Diseases spread rapidly in the confined quarters. Tuberculosis, COVID-19, and measles have been documented. Three detainees have died at the camp, part of a broader pattern: at least 26 deaths in ICE custody this fiscal year, and 46 since the Trump administration resumed office and dramatically expanded immigration detention.
Francisco Gaspar Cristóbal Andrés, who ran a plant nursery in Florida with his wife Lucía Pedro Juan, became the first detainee to die at Camp East Montana. His wife was deported without being permitted to see him and was flown to Guatemala, a country now devastated by drought, heatwaves, hurricanes, and mudslides driven by climate change.
Detainees are so broken by conditions that some ask immigration judges for deportation orders rather than pursue asylum claims, even when they have family in the U.S., according to Weiss. The desperation to escape the camp overrides their legal interests.
Homeland Security denies all allegations, issuing statements calling claims of inadequate meals, medical care denial, and unsafe conditions "unequivocally FALSE." The agency insists every detainee receives three nutritious meals daily, comprehensive medical and dental care, and opportunities to contact family and lawyers.

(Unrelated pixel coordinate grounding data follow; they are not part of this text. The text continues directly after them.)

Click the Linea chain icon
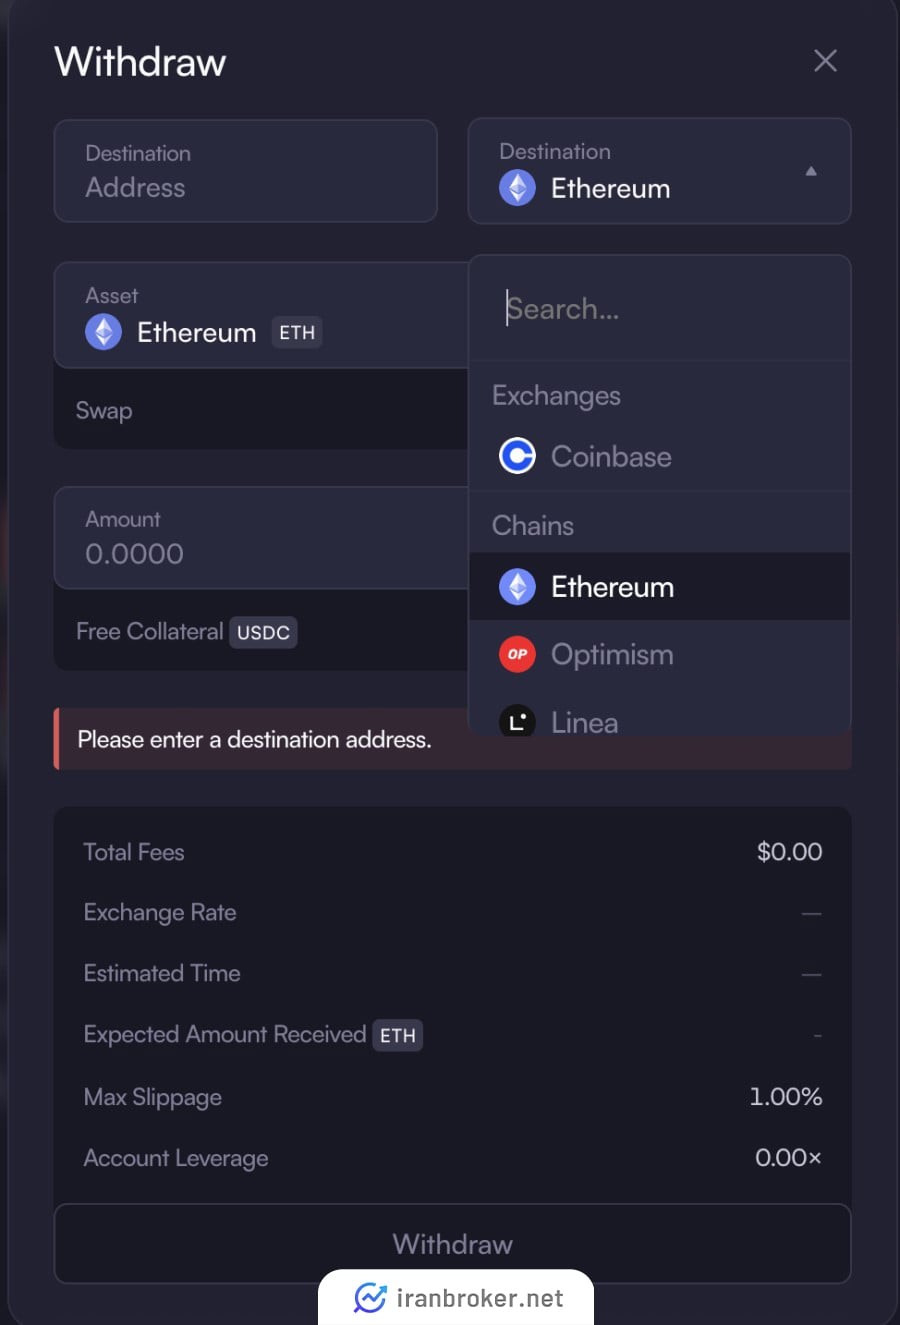Screen dimensions: 900x1325 pyautogui.click(x=517, y=721)
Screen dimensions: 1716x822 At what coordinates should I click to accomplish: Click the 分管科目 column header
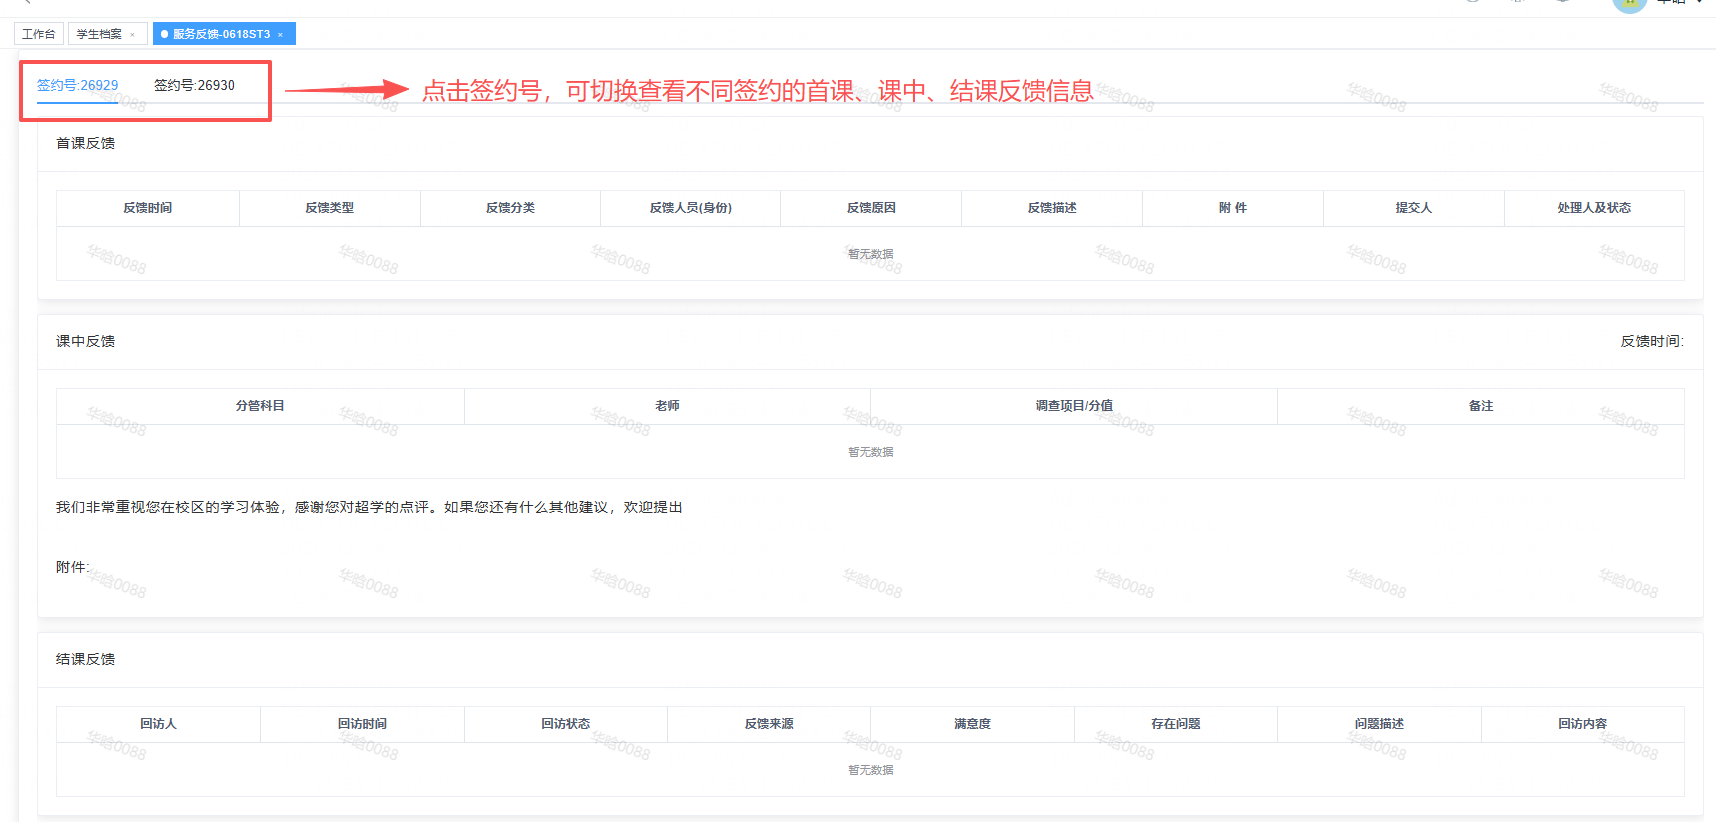[x=260, y=406]
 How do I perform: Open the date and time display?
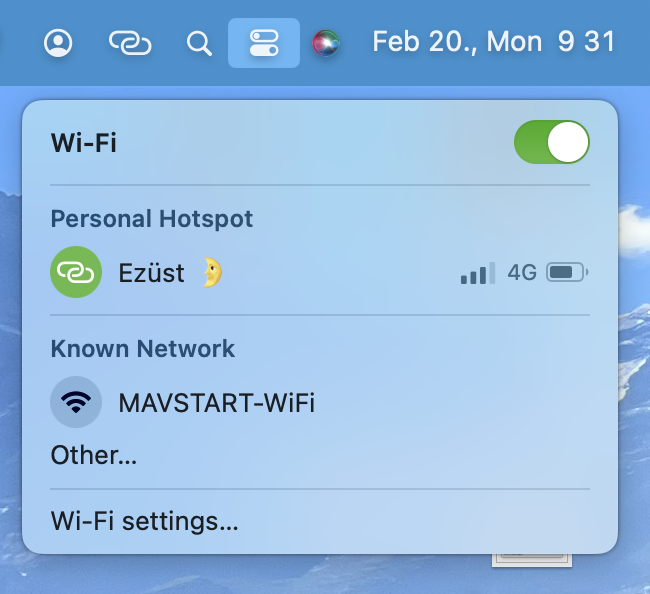click(493, 42)
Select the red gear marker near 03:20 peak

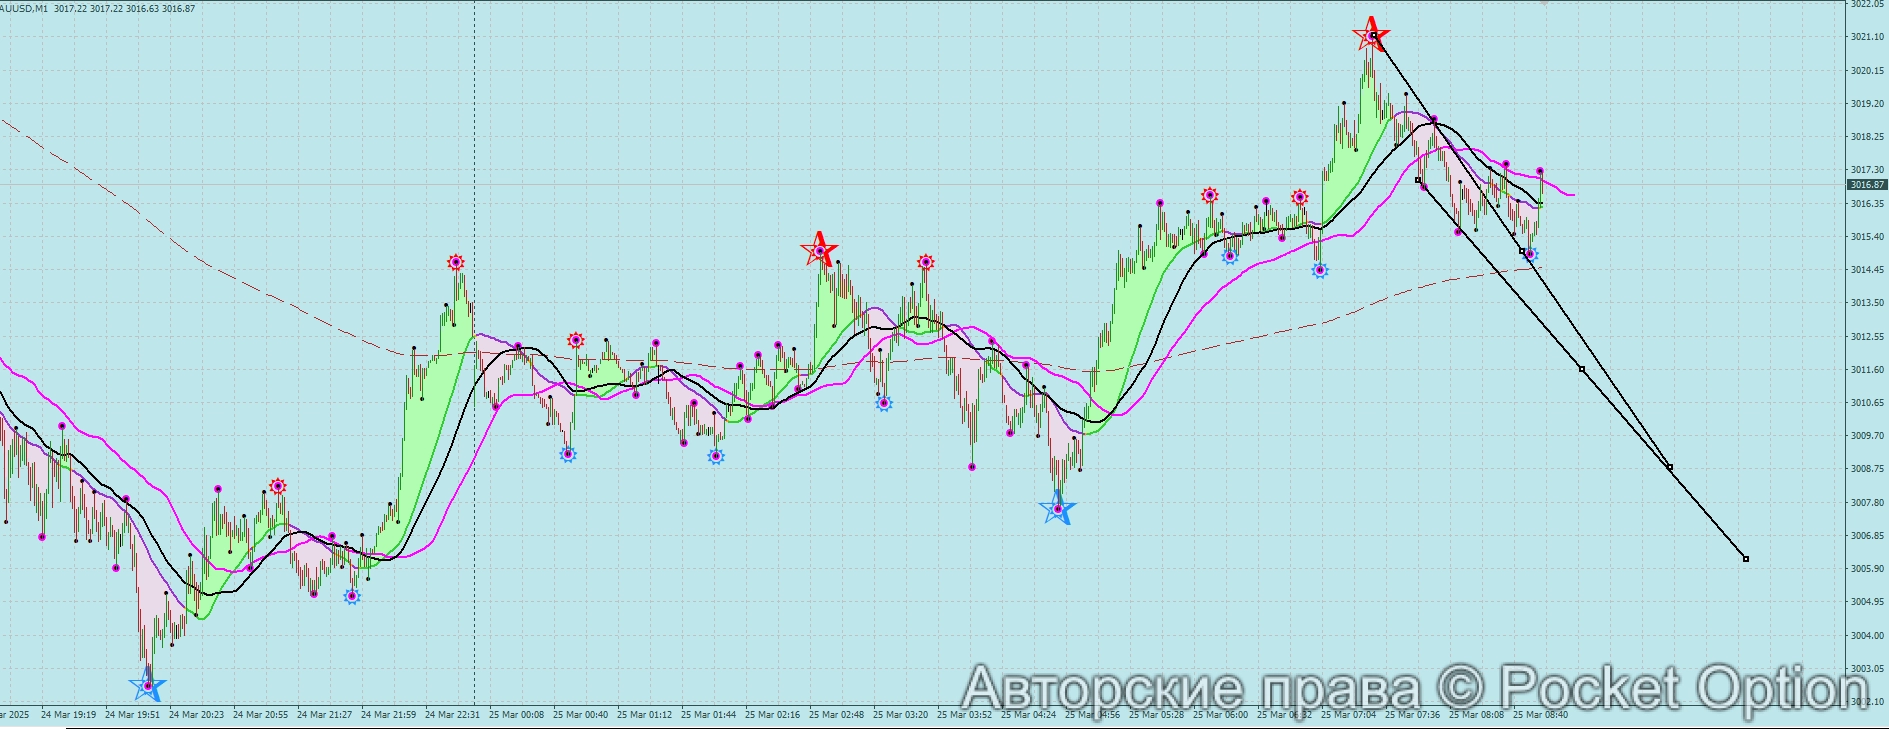click(926, 263)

But the environmental and climate impact may be the most damning indictment. The facility relies heavily on giant electrical generators that run constantly to power lighting, ventilation, and air conditioning in poorly insulated tents. This design choice drives enormous energy consumption and greenhouse gas emissions compared to traditional brick-and-mortar buildings that meet construction codes.
Wyatt Sassman, an associate professor of law at the University of Denver, explained the problem: "If you don't have a brick-and-mortar building properly insulated, using generators to air-condition or heat a tent exposes people to really high levels of localized air pollution." Holly Samuelson, an MIT architecture professor, noted that cooling an uninsulated tent requires far more energy than conditioning a code-built structure.
The location itself presents additional hazards. Fort Bliss has contaminated sites from historical industrial operations. Earthjustice documented arsenic levels in soil roughly half a mile away at nearly 19 times the EPA safety threshold. The organization also identified potential petroleum and asbestos contamination. Prevailing winds blow from those contaminated areas toward the camp. The Army denies the camp sits on a contaminated site, but research suggests little remediation has occurred since the 2019 findings.
Then there are the flights. ICE enforcement flights jumped 156 percent year-over-year in February 2026, reaching 1,630 flights that month alone, with detainees flown hundreds of miles from their homes to the camp and later back to native countries. These flights burn massive quantities of fuel, pumping carbon dioxide into the atmosphere.
Imelda Maynard, legal director of Estrella del Paso, an immigration legal services organization, visited parts of the camp and observed gaping holes in tents. She described the facility as "a powder keg," where exhausted staff and broken-down detainees create an explosive environment.
An ICE inspection in February identified 22 deficiencies related to use of force and restraints, part of 49 total deficiencies ranging from medical care to sexual abuse prevention. Yet the report recorded zero environmental health and safety violations, a glaring omission given what advocates and experts describe.
More tent camps are coming. The Trump administration has purchased warehouses to create mega-detention centers even larger than Camp East Montana. Sassman offered a grim assessment: "It seems like we know what the likely impacts of these facilities are going to be, and we're just barreling towards them."
Author James Rodriguez: "The government built a detention nightmare in the desert and called it acceptable, but the human suffering and environmental recklessness speak for themselves."